Pixel coordinate grounding data:
=== Section Start ===
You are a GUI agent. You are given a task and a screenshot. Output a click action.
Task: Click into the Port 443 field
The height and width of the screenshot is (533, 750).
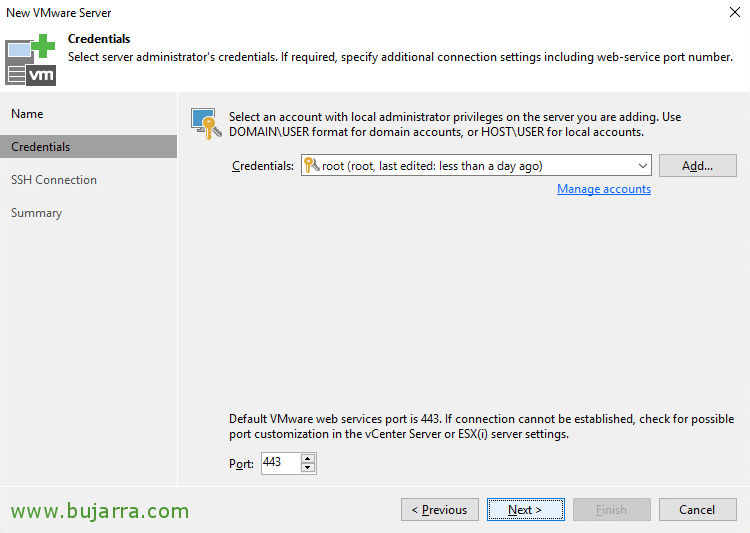pos(279,463)
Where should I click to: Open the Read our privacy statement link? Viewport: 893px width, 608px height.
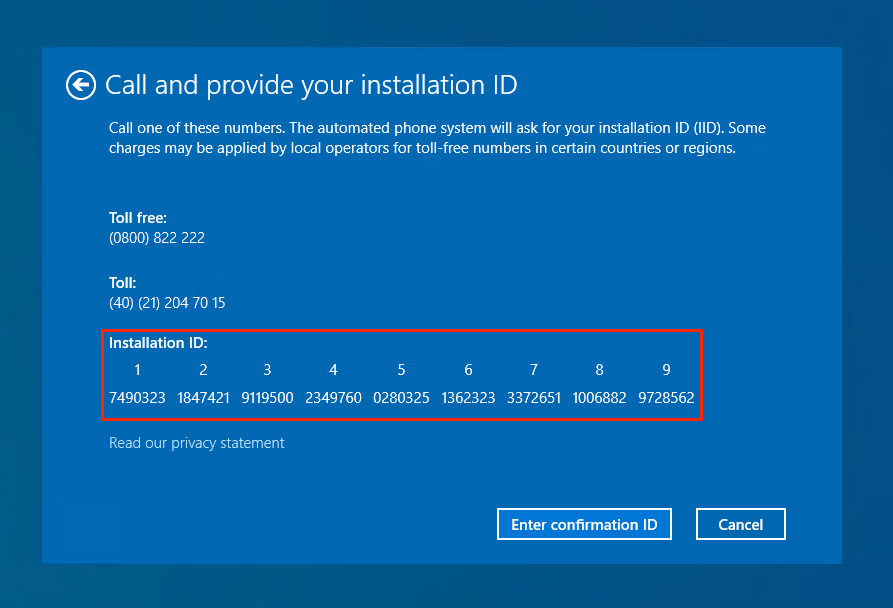pos(196,443)
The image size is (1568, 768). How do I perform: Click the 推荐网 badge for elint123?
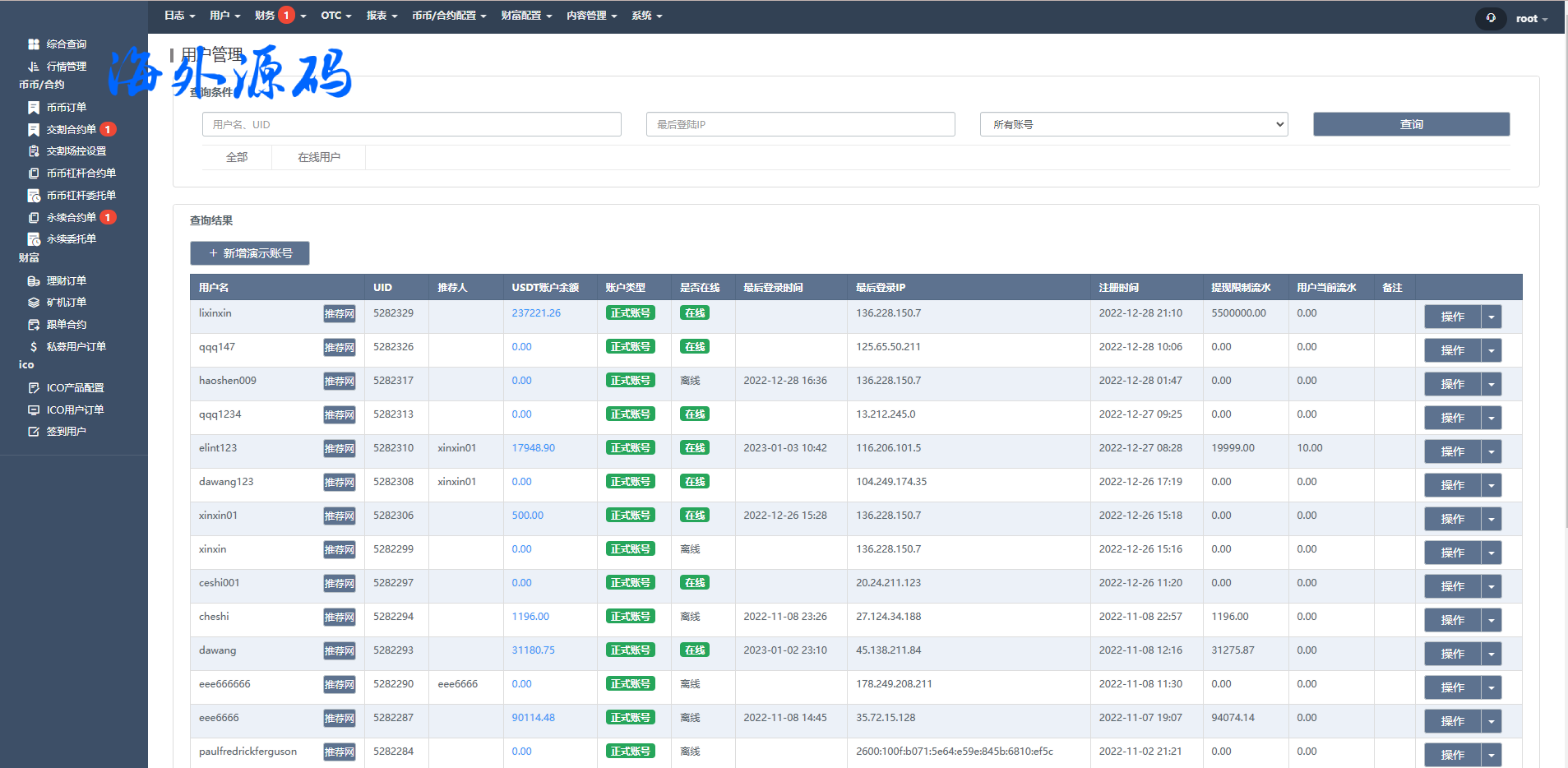339,449
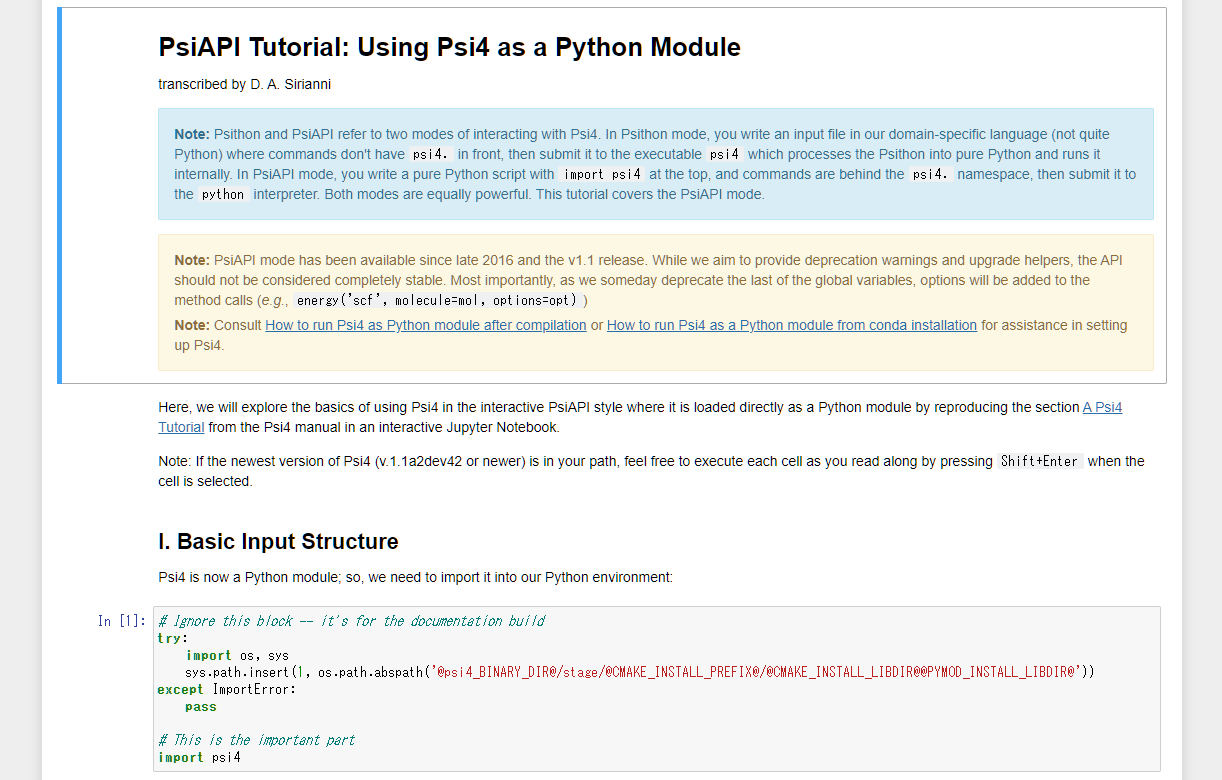
Task: Click the '# Ignore this block' comment line
Action: coord(351,621)
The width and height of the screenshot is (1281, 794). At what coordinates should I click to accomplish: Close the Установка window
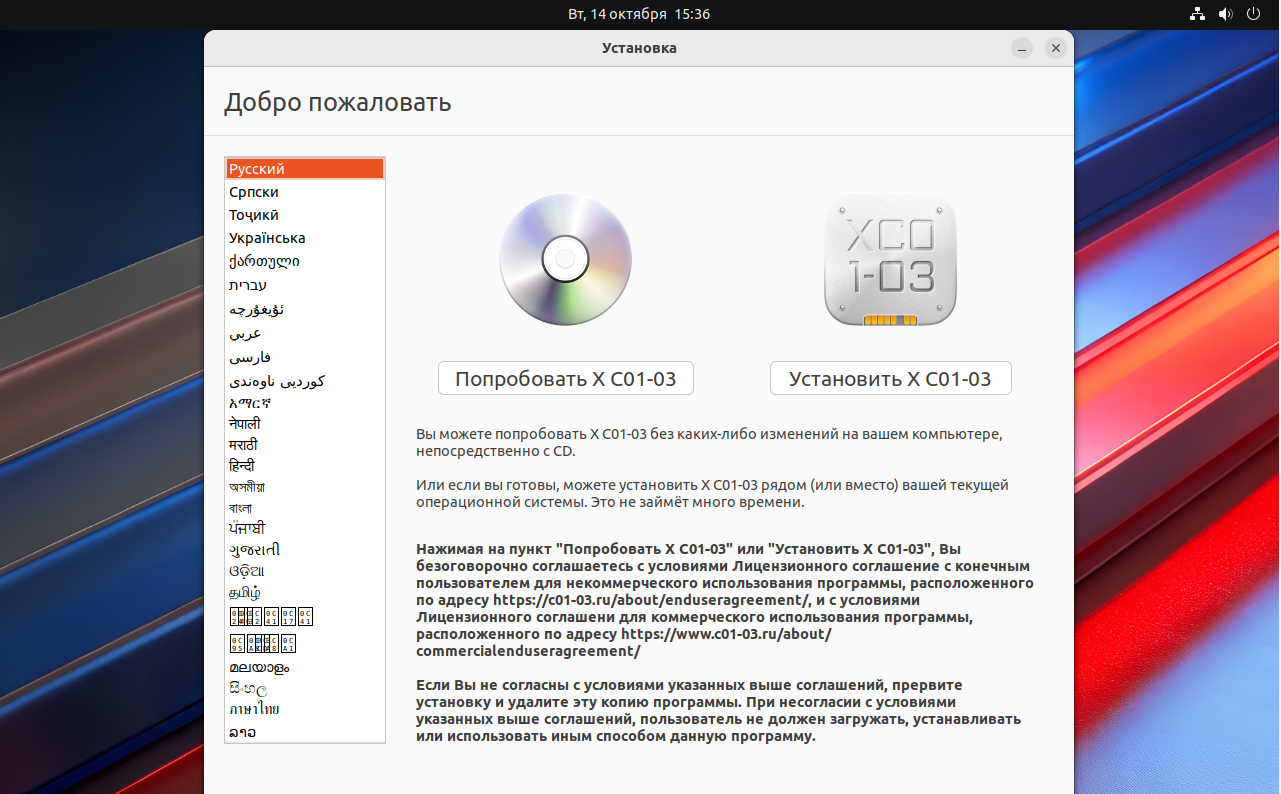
=== Section End ===
Exercise directions → What is needed is an exact copy of every entry, minus the images.

Written response →
You are a GUI agent. You are given a task and a screenshot. Output a click action.
Task: Click into the Port 443 field
The height and width of the screenshot is (533, 750).
pos(279,463)
Where should I click to: Open the Read our privacy statement link? Viewport: 893px width, 608px height.
pos(196,443)
The image size is (1568, 768). How do I perform: Click the 推荐网 badge for elint123?
339,449
Task: Click the '# Ignore this block' comment line
Action: coord(351,621)
The width and height of the screenshot is (1281, 794). At what coordinates should I click to accomplish: Close the Установка window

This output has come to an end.